Retour sur l’année du Real Madrid: sur le toit de l’Europe en renversant les situations désespérées
Comment devient-on la meilleure équipe du monde? En renversant des situations désespérées. Le Real l’a fait, plus que jamais, en 2022. Explications.
Et le trophée du supporter le plus mal inspiré va à… cet homme qui, le 4 mai 2022, quitte sa tribune du Bernabéu, avec sa petite fille, quelques minutes avant le coup de sifflet final. Le Real affronte Manchester City en demi-finale de la Ligue des Champions, on est à la 89e minute, les Citizens mènent 0-1 et ils se sont imposés 4-3 à l’aller. Donc, ça sent complètement le cramé pour les Espagnols. Un journaliste interpelle ce supporter, lui fait remarquer que le Real vient d’égaliser et qu’il a tort de ne plus y croire. Et le même fan lui rétorque: «Je veux éviter à ma petite le chagrin de l’élimination, je préfère qu’elle n’assiste pas à ça.» Il a à peine fini sa phrase que le stade explose, tremble sur ses bases. Rodrygo, d’un coup de tête rageur, vient de faire 2-1. On part donc pour des prolongations.

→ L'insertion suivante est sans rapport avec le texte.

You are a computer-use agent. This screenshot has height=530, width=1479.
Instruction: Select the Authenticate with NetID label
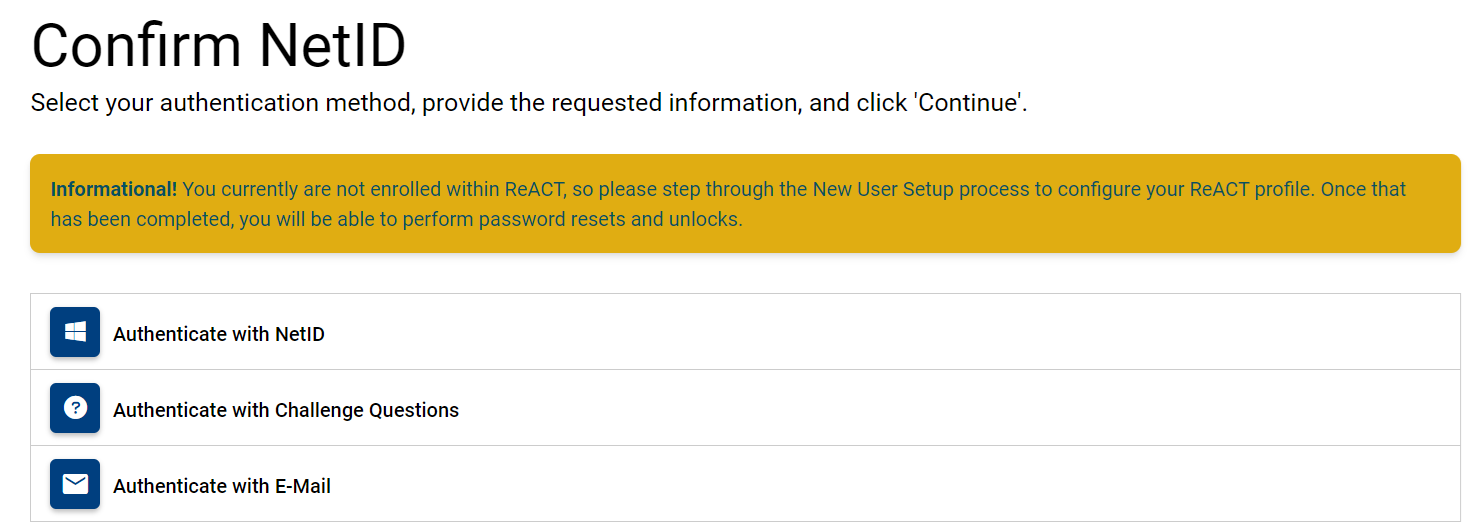tap(218, 334)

L’homme se met à sauter comme un dératé, il embrasse l’enfant puis ils font leur retour en tribune. Le papa serre le poing.
Au match aller de la demi-finale sur le terrain de Manchester City, on aurait pu perdre 10-1. Mais on a limité la casse à 4-3.» TONI KROOS
Qu’est-ce qui a pris à ce supporter? Il n’avait pas vu les matches précédents de son équipe en Ligue des Champions? Il n’était pas au courant des renversements de situation miraculeux contre le Paris Saint-Germain et Chelsea? Dans les deux cas, le sort du Real semblait scellé, irrémédiablement, mais chaque fois, les Madrilènes sont revenus de nulle part. Beaucoup de matches du Real, en phase à élimination directe, ont fait penser à The Rumble in the Jungle, l’inoubliable combat de boxe entre George Foreman et Mohamed Ali en 1974. Pendant les premiers rounds, Ali s’est régulièrement retrouvé dans les cordes, impuissant face aux coups de boutoir de Foreman. Les connaisseurs ne se demandaient pas si Foreman allait remporter ce combat, mais seulement après combien de temps Ali allait devoir jeter l’éponge. Mais au huitième round, The Greatest est subitement sorti de sa boîte pour démolir le géant texan. C’est sans aucun doute la plus impressionnante remontada de l’histoire du sport.
Dans une interview à la chaîne allemande ZDF en octobre dernier, le médian Toni Kroos a abordé ces moments difficiles du Real. «Zinédine Zidane disait toujours qu’on devait apprendre à souffrir. Il ajoutait que si on arrivait facilement à souffrir, on aurait beaucoup de chances de gagner nos matches. Au plus haut niveau, il y a des moments où il faut accepter d’être moins bon que l’adversaire. Au match aller de notre demi-finale contre Manchester City, on aurait pu perdre 10-1. Mais on a limité la casse à 4-3. Quand les Anglais ont pris l’avance sur notre terrain, plus personne n’aurait parié un euro sur notre qualification. Mais on est toujours capables de trouver un second souffle, et quand on le fait, le stade suit. Quand vous réussissez des trucs pareils plus d’une fois, même les joueurs d’une équipe aussi prestigieuse que City commencent à se dire qu’on va encore réussir un exploit.»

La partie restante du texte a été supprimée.